#### Information supplied
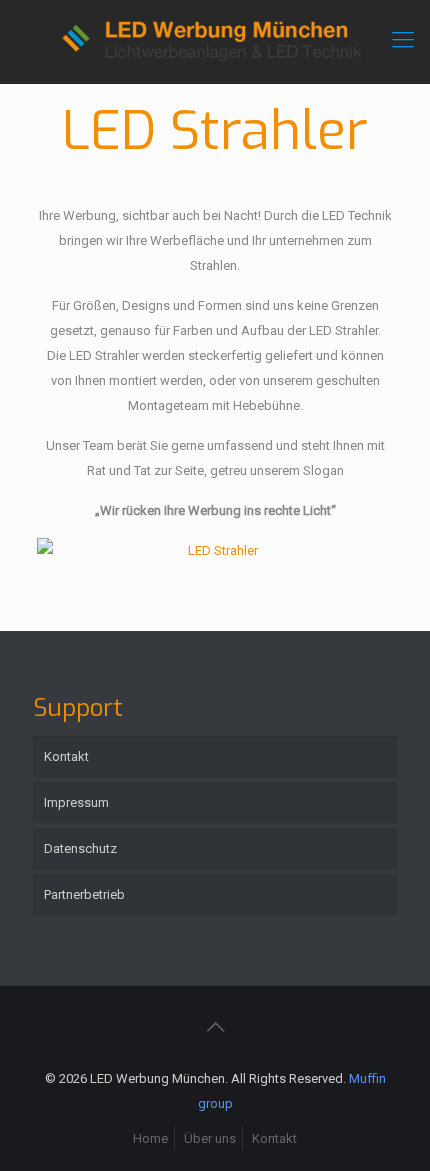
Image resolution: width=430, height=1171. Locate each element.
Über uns (210, 1138)
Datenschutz (80, 848)
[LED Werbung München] (215, 41)
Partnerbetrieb (84, 894)
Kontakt (66, 756)
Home (150, 1138)
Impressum (76, 802)
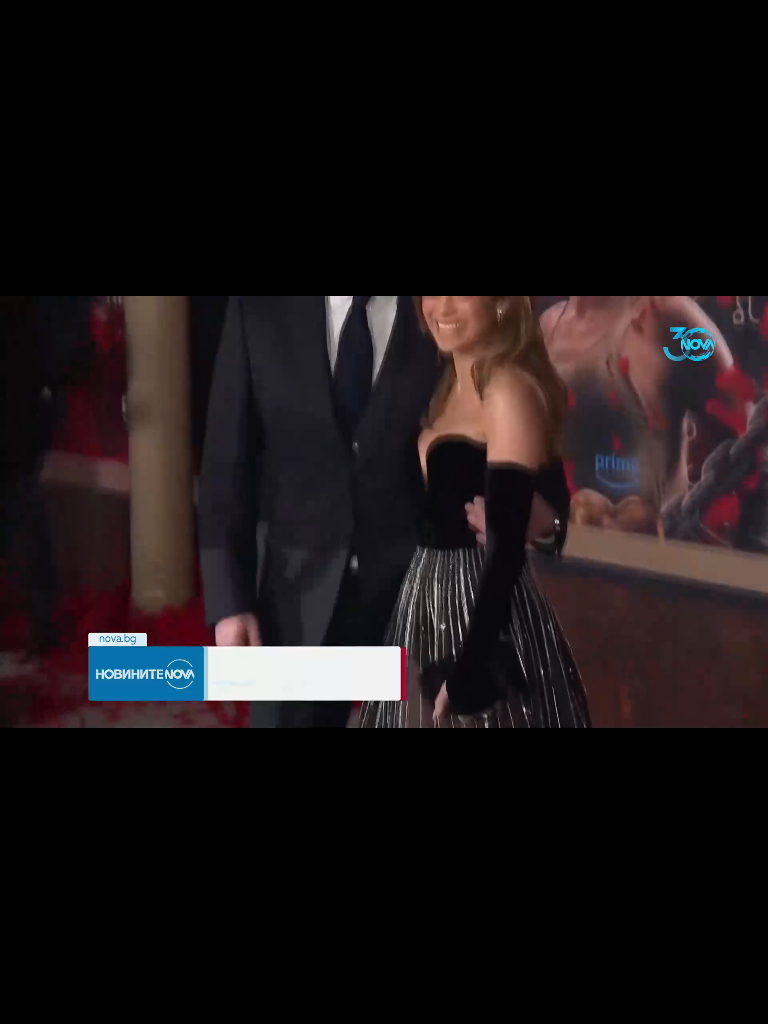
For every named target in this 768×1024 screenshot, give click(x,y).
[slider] (310, 970)
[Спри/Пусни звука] (75, 998)
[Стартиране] (33, 998)
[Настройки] (729, 35)
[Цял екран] (689, 998)
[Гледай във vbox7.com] (731, 998)
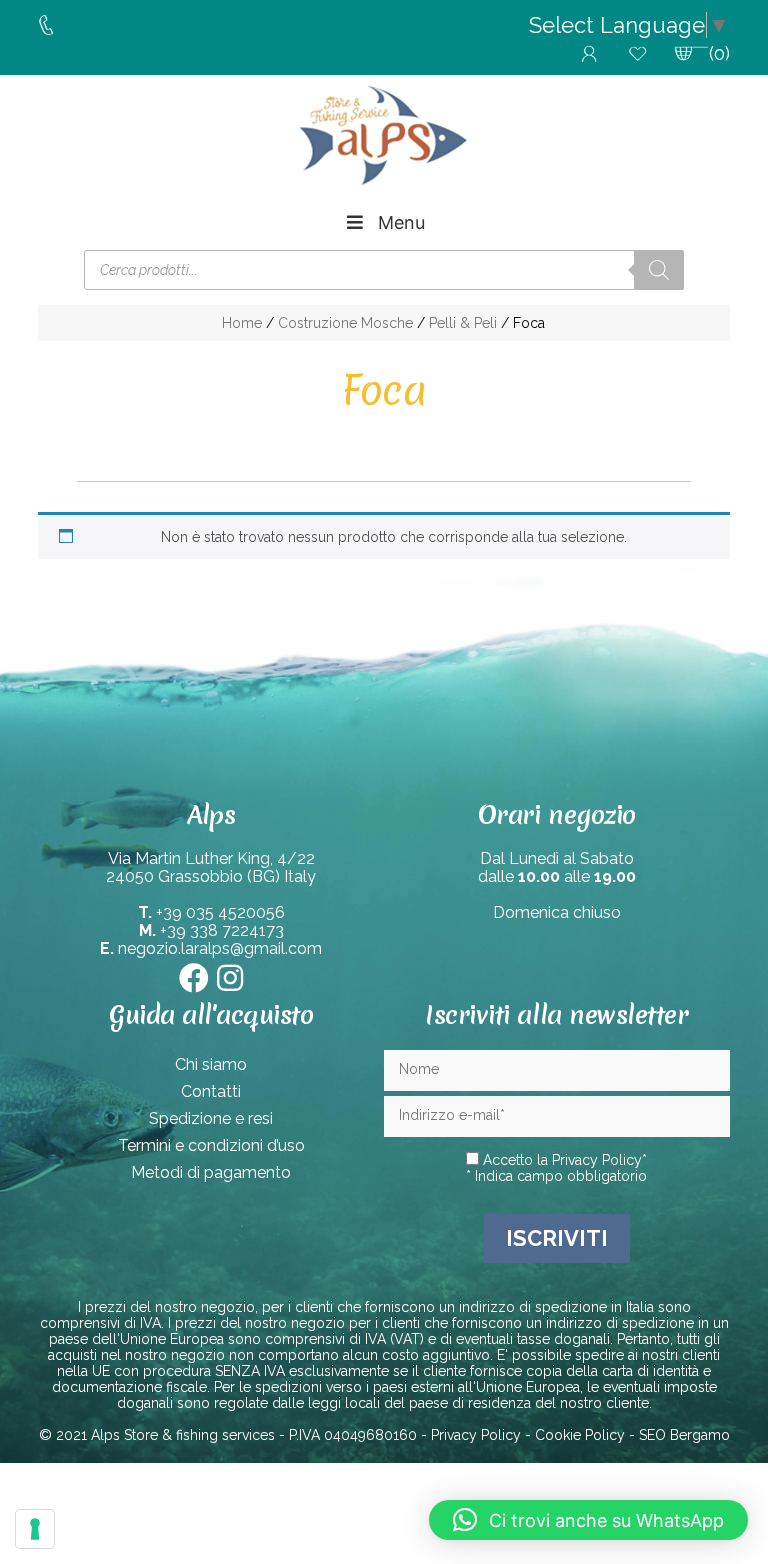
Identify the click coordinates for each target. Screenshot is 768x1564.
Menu (401, 222)
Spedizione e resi (211, 1118)
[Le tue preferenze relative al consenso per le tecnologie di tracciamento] (35, 1529)
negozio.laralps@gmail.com (220, 948)
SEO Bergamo (684, 1435)
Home (242, 323)
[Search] (659, 270)
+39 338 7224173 (222, 930)
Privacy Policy (597, 1160)
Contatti (211, 1091)
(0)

#### Exercise brief
Only the records, copied exactly and without pictures, should make up the answer.

#### Response area
Image resolution: width=430, height=1171. Locate each element.
Über uns (210, 1138)
Datenschutz (80, 848)
[LED Werbung München] (215, 41)
Partnerbetrieb (84, 894)
Kontakt (66, 756)
Home (150, 1138)
Impressum (76, 802)
For every named target in this 768×1024 screenshot, give click(x,y).
[slider] (310, 970)
[Спри/Пусни звука] (75, 998)
[Стартиране] (33, 998)
[Настройки] (729, 35)
[Цял екран] (689, 998)
[Гледай във vbox7.com] (731, 998)
Identify the click coordinates for each target. Screenshot is 768x1564.
Menu (401, 222)
Spedizione e resi (211, 1118)
[Le tue preferenze relative al consenso per le tecnologie di tracciamento] (35, 1529)
negozio.laralps@gmail.com (220, 948)
SEO Bergamo (684, 1435)
Home (242, 323)
[Search] (659, 270)
+39 338 7224173 (222, 930)
Privacy Policy (597, 1160)
Contatti (211, 1091)
(0)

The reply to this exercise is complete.